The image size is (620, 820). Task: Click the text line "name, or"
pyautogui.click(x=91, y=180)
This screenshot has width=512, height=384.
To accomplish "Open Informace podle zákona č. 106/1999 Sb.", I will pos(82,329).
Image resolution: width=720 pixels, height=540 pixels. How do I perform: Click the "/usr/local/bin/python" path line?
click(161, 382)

•••

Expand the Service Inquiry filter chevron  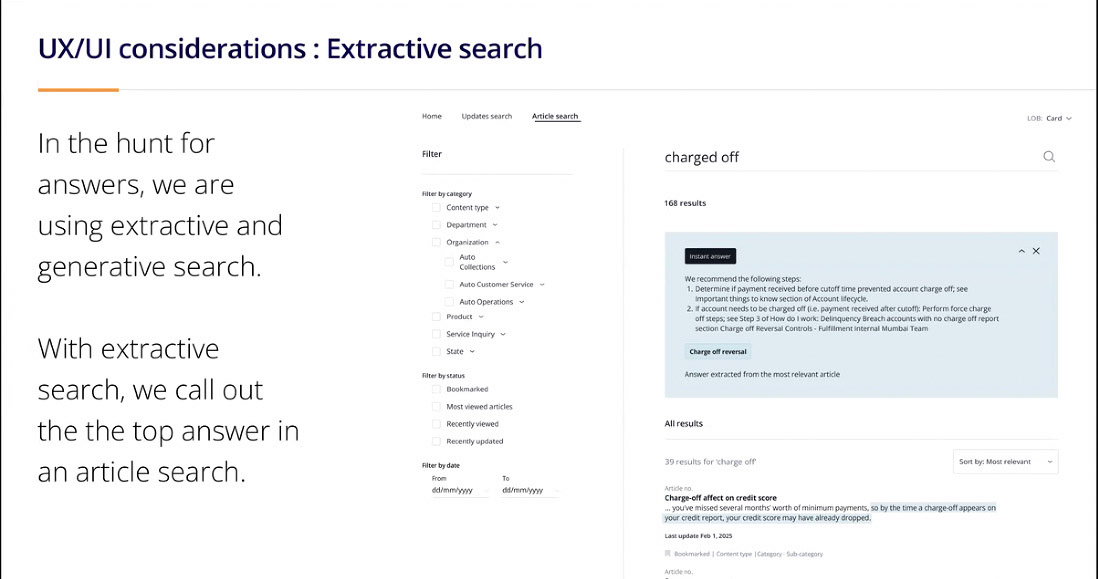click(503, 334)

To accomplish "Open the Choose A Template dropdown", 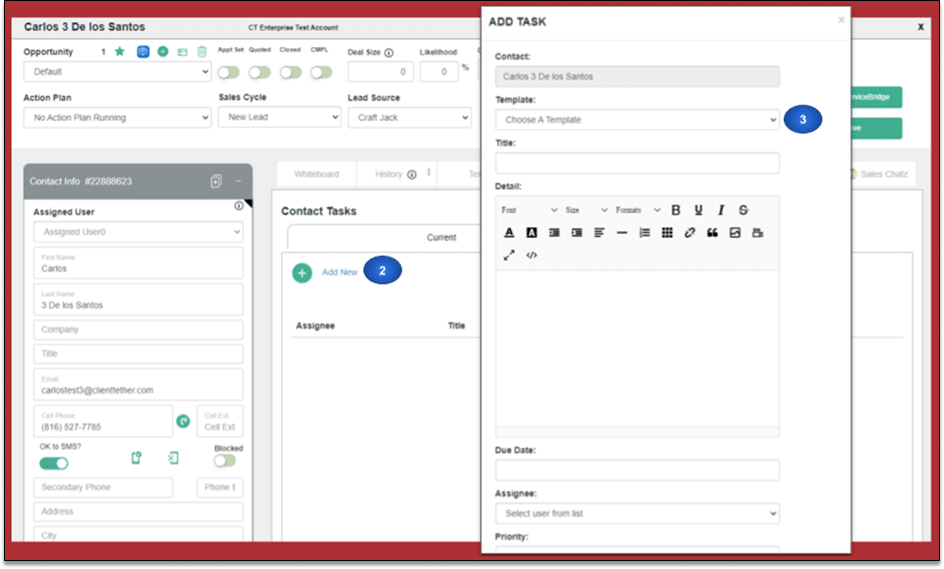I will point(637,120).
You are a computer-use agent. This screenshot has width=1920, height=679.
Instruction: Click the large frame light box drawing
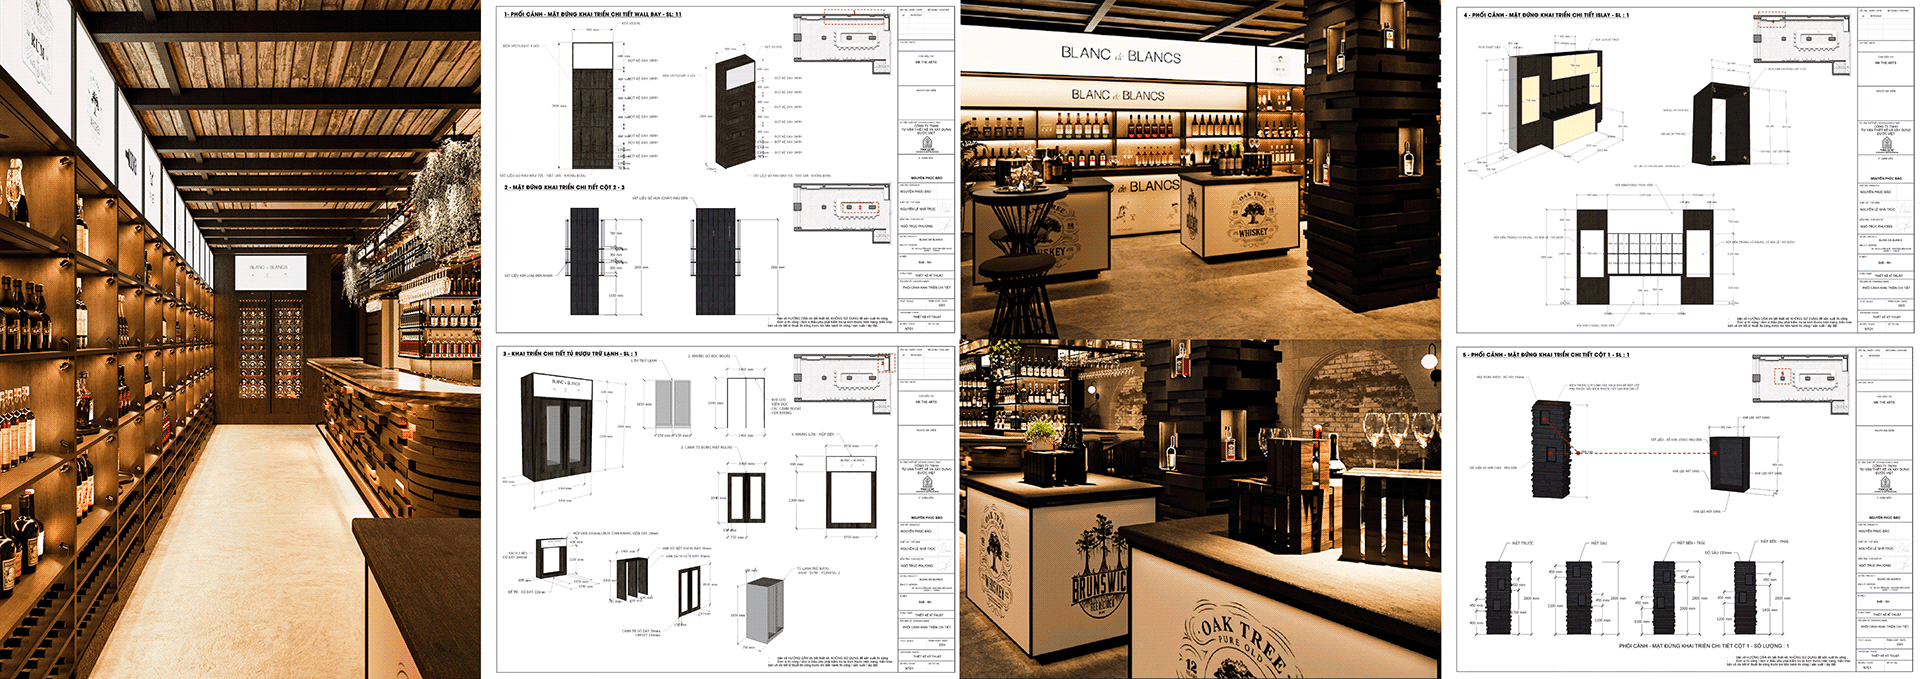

•••

- [DIRECTIONS FOR THIS TASK]
Check every line of the entries above, and copy those that carry the string "screenshot".

- [ANSWER FOR THE TASK]
This screenshot has width=512, height=384.
You are a computer-use agent. This screenshot has width=1920, height=679.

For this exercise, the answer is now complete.